The field, pines, barn, and pond as seen from my childhood bedroom. Credit: The author

Staring out through my binoculars, I discovered that eight turkey vultures lived in the field. Specifically, on a dead cherry tree beside an old, abandoned corn crib on the edge of the field (the little brown shed near the middle of the photo).

On especially boring weekend mornings, I’d watch them warm their bodies, wings spread to the sun. We’d see a few drifting in figure eights above our house, huddled in towering pine trees, gliding on wind currents, the same ones that wafted wild mint, catfish, and field grass across the road: the smells of summer.

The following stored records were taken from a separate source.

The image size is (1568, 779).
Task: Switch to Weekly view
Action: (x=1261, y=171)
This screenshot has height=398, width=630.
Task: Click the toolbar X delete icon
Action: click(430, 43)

Those same vultures had been migrating back to this same field for over a decade, now. Maybe longer. Flying hundreds of miles south each November, to God only knows where (maybe Kentucky), they returned, of all the trees in North America, to this tree. To this dead cherry in this old field, middle of nowhere.

Loss

I had just returned from my first trip out of America, and was driving downhill toward our house with the windows down. Cold, sharp air. Gray, December day. Slowing down, I looked out at the old valley.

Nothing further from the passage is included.